Speeding up PDF processing using PDFNet SDK.

Aaron_Gravesdale · January 30, 2009, 12:03am

Q: We are producing consolidated PDF files from TIF scanned images and
XML files containing the OCR data. These are old newspapers.

Technically, we have been able to insert the text into the page using
ElementBuilder and ElementWriter as per the advice given in your help
pages. The idea is to make the papers text searchable by adding the
text behind the words in the image. Still a few issues to solve
there..

.. However the main issue at present is one of performance. There is
a lot of text to insert, sometimes up to 15,000 words per page! and
this takes some time. We are using C# 2.0. Do we have to create an
ElementBuilder and ElementWriter for each word we insert? Obviously
creation and disposal of all these instances of these classes will
take up significant time. Is there a better/quicker way?

If we want to parallel the operation in some form is it prefereable to
create the individual pages separately on different machines/
processors and then join them together afterwards or should we just
parallel the newspapers so more than one is processing simultaneously?

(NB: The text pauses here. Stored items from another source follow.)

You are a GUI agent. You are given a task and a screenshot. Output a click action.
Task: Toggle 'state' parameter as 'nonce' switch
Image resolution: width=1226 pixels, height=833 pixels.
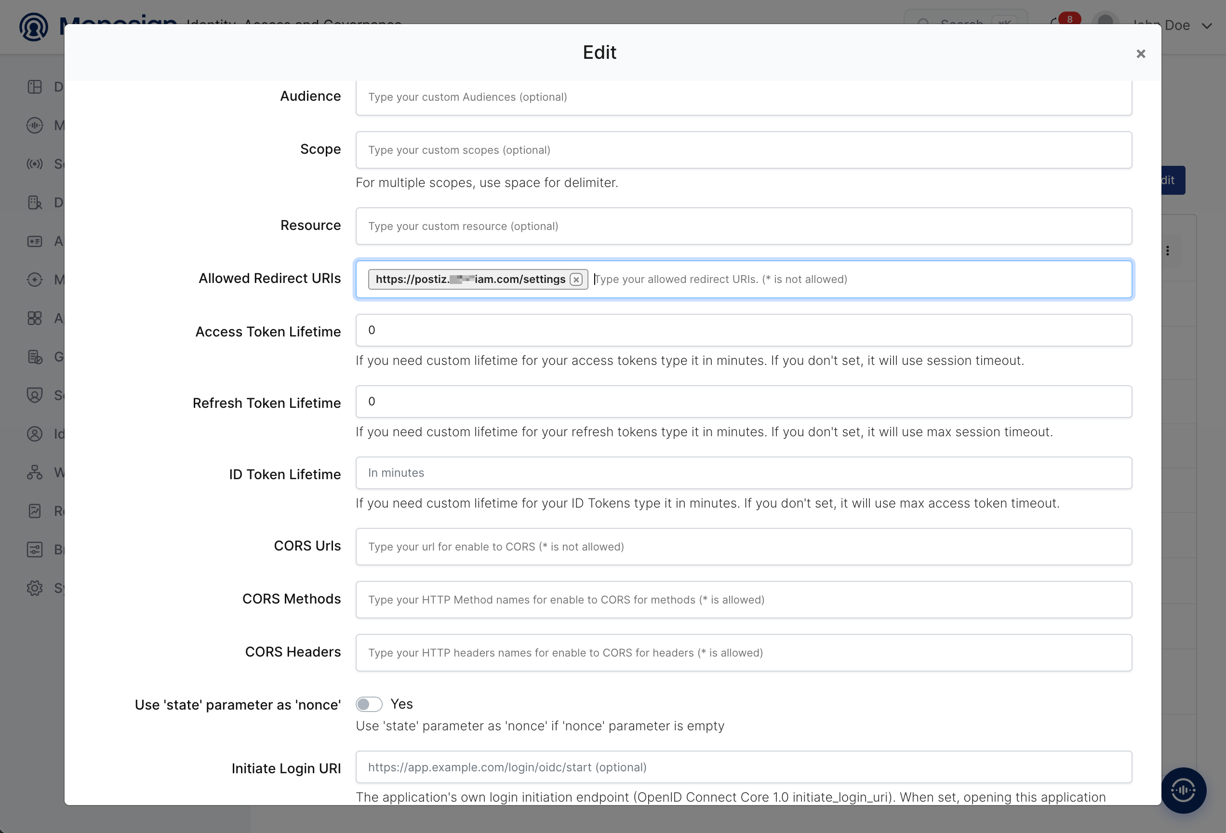tap(369, 704)
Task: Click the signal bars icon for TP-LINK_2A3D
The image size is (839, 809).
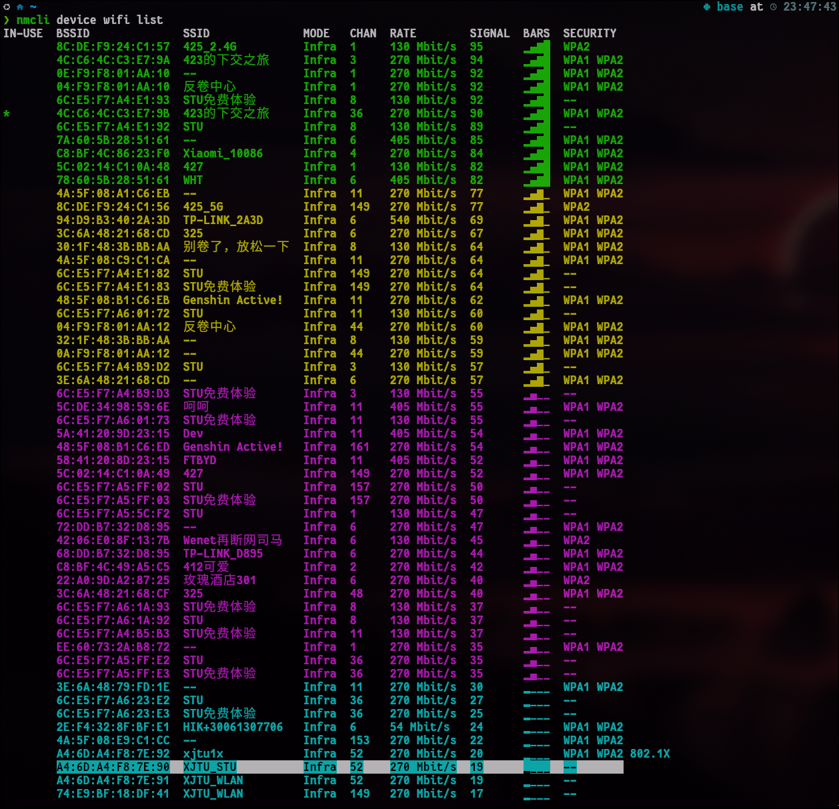Action: pyautogui.click(x=536, y=220)
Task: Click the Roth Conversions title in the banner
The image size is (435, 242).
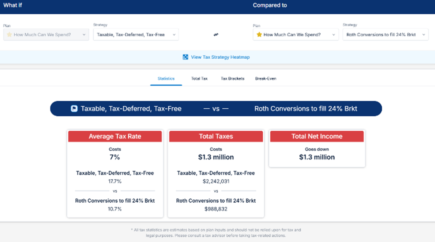Action: [x=305, y=109]
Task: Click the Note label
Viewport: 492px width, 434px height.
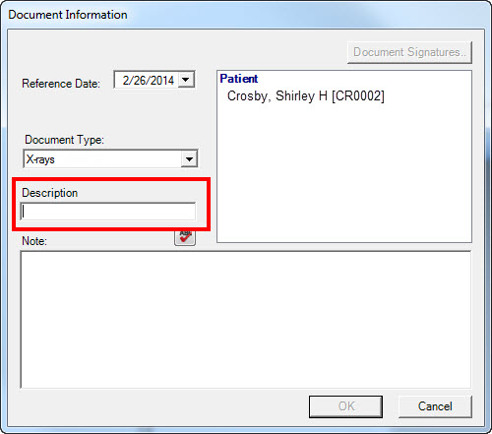Action: pyautogui.click(x=34, y=241)
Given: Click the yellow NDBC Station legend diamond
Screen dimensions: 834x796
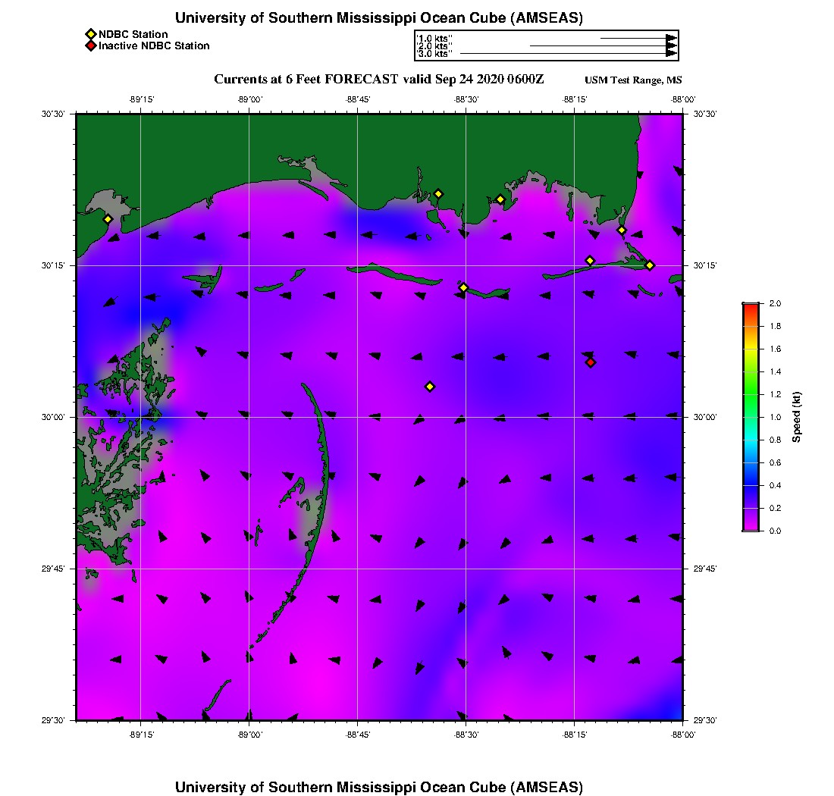Looking at the screenshot, I should (90, 34).
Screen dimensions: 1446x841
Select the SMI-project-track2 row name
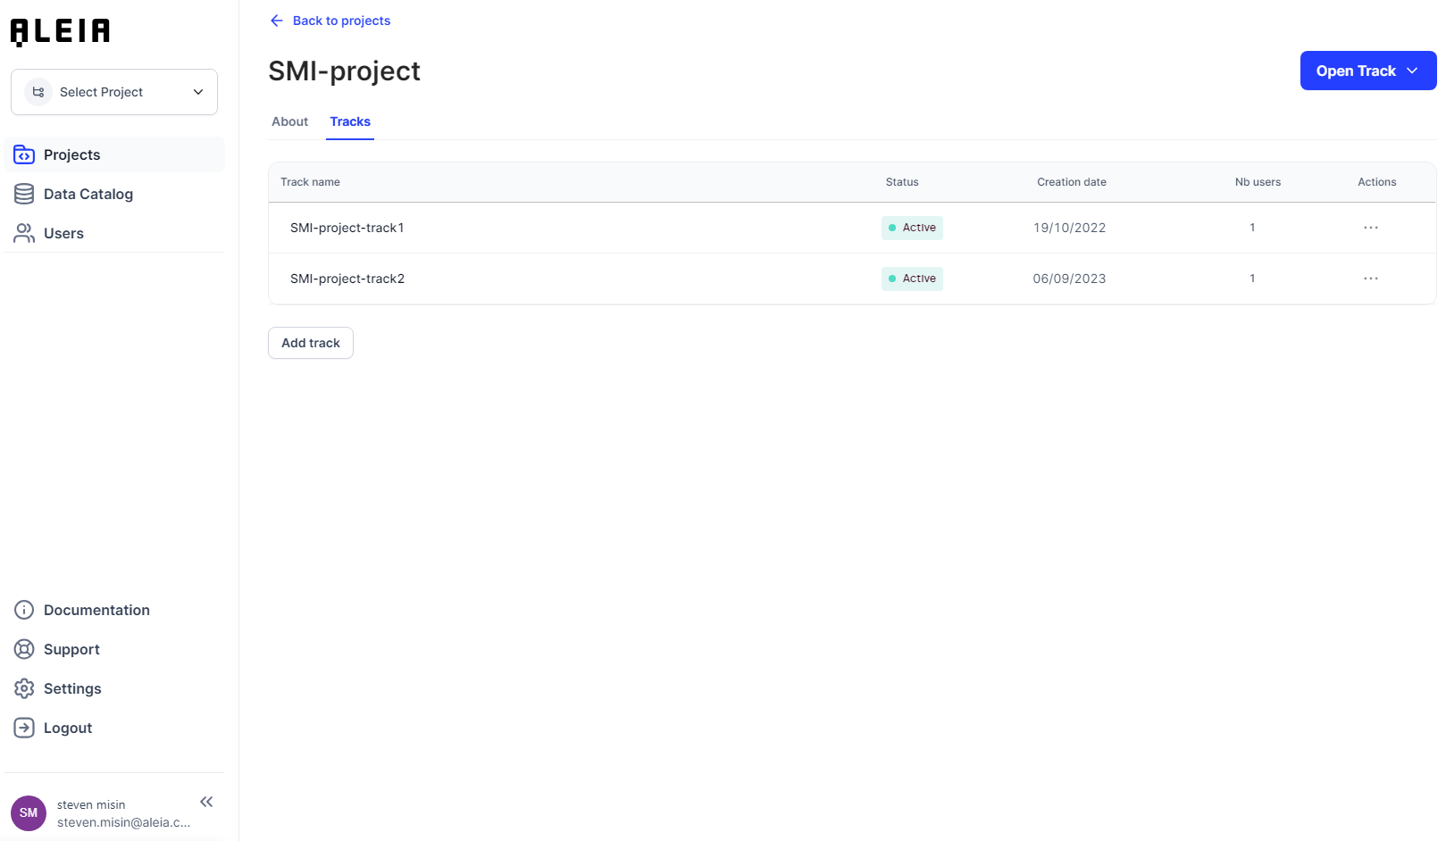click(x=347, y=279)

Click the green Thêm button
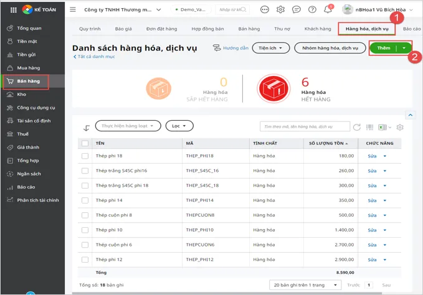[x=383, y=48]
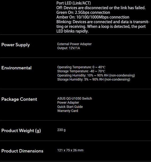Click the Product Dimensions heading
151x162 pixels.
point(22,151)
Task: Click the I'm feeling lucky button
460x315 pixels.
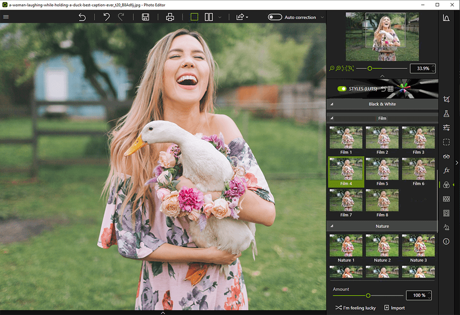Action: click(x=355, y=308)
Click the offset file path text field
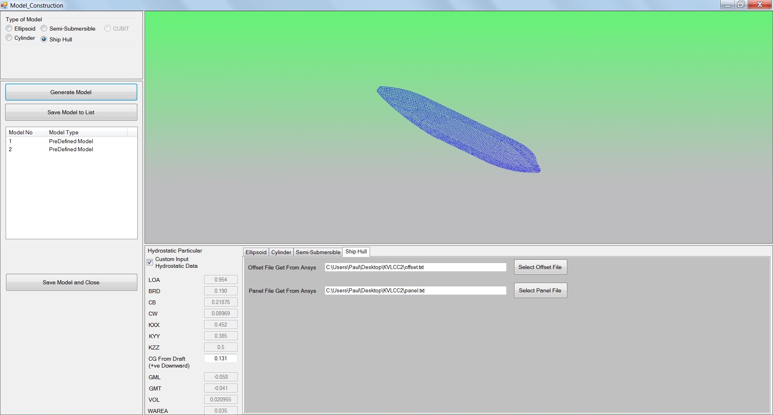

Appreciate any advice to optimise the throughput.
-----
A: You can follow the advice from the following PDFNet KB article
(http://groups.google.com/group/pdfnet-sdk/browse_thread/thread/
aed5b48a107f193a).

You can also reuse the same ElementBuilder & ElementWriter to generate
all text within a document. Creating a new ElementBuilder &
ElementWriter for every page or for any word may lead to performance
issues. Actually an ElementBuilder & ElementWriter can be used to
process any number of PDF documents, but this is probably not the best
idea since the performance penalty is negligible. To speed up
processing you may want to reuse fonts (as suggested in the above
article).

If we want to parallel the operation in some form is it
prefereable to create the individual pages separately

You may want to run several threads that generate/process individual
documents. Processing pages in parallel is not as good because pages
may have lots of things in common (e.g. fonts & other resources).